Begin at the line containing "manufacturing engineer (107, 879)" in the data below and go on through the line containing "staffing solutions (160, 978)", repeating each line exactly; include both ends and no other line.
(Beginning of Data for analysis)
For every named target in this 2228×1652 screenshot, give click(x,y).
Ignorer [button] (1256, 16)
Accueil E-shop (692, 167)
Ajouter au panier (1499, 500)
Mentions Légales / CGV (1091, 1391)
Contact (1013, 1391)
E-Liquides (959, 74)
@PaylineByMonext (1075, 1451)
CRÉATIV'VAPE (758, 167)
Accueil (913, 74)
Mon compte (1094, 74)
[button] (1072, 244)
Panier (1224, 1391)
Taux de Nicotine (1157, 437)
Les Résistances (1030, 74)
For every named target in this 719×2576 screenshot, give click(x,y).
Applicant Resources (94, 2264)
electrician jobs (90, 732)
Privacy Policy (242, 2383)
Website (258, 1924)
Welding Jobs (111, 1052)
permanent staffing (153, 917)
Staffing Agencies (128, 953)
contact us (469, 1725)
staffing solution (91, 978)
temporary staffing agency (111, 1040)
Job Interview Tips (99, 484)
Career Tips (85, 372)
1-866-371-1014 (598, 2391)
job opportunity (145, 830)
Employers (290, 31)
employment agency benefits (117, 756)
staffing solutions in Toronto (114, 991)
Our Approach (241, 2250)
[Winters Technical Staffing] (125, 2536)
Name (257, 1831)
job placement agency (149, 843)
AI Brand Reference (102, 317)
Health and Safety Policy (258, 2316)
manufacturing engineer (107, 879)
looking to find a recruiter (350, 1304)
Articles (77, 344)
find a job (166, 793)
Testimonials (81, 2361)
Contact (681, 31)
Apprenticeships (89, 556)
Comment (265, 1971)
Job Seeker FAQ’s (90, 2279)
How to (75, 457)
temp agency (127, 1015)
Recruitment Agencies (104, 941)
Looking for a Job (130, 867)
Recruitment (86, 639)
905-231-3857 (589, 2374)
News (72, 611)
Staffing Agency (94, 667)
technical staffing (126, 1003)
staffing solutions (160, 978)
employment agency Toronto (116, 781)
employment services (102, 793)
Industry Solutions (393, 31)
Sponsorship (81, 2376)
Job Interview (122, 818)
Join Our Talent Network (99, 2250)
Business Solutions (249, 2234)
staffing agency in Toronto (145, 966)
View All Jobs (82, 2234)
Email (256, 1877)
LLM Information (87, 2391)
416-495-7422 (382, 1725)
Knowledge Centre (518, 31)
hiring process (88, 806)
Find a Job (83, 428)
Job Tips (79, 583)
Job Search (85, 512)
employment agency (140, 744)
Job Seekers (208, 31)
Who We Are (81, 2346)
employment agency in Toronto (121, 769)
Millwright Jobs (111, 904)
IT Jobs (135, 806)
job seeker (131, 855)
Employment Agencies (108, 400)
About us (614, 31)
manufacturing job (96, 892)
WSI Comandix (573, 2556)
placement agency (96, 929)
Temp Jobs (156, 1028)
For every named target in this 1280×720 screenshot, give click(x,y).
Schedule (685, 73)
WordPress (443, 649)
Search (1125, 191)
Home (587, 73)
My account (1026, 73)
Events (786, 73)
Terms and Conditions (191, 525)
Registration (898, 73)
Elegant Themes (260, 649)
(End of Data for analysis)
» Exercise solution:
manufacturing engineer (107, 879)
looking to find a recruiter (350, 1304)
Articles (77, 344)
find a job (166, 793)
Testimonials (81, 2361)
Contact (681, 31)
Apprenticeships (89, 556)
Comment (265, 1971)
Job Seeker FAQ’s (90, 2279)
How to (75, 457)
temp agency (127, 1015)
Recruitment Agencies (104, 941)
Looking for a Job (130, 867)
Recruitment (86, 639)
905-231-3857 (589, 2374)
News (72, 611)
Staffing Agency (94, 667)
technical staffing (126, 1003)
staffing solutions (160, 978)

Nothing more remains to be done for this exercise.